● What to work on: Search through the entries for the word "Identify" and copy every line that has it.

(Excerpts from a dataset)
++++++
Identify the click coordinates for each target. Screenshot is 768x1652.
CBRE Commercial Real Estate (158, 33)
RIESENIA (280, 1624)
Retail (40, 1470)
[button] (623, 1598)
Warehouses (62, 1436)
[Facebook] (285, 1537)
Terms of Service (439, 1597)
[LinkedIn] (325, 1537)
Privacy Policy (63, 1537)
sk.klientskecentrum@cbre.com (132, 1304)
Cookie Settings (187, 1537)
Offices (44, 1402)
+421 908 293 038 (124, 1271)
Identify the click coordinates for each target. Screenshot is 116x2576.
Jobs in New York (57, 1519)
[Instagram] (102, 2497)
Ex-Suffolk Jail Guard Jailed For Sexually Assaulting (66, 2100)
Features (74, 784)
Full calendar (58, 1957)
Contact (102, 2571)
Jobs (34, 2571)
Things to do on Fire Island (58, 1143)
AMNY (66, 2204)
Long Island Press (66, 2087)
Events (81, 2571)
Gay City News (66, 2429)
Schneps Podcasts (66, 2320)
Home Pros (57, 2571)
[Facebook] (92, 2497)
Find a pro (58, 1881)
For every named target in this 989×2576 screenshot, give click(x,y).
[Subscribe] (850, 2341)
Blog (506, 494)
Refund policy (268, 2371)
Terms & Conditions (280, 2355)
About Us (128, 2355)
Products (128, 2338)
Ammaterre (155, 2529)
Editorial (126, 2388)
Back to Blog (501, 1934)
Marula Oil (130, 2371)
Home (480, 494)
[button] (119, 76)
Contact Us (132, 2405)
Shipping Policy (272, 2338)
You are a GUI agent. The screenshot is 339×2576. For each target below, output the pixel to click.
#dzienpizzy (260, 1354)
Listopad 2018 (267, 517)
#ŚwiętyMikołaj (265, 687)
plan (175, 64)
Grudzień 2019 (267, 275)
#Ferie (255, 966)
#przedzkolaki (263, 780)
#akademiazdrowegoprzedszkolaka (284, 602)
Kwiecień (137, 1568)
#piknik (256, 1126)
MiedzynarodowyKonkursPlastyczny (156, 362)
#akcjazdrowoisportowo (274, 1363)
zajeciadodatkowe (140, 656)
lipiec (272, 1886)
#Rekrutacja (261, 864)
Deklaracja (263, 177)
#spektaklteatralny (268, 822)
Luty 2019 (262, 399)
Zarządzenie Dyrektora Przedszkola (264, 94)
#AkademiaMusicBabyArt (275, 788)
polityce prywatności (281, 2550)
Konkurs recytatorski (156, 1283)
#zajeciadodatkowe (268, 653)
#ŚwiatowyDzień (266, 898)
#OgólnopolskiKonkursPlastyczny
++++++
● Answer box:
Identify the click coordinates for each target. Screenshot is 768x1652.
Identify the click coordinates for each target. Screenshot is 116x2576.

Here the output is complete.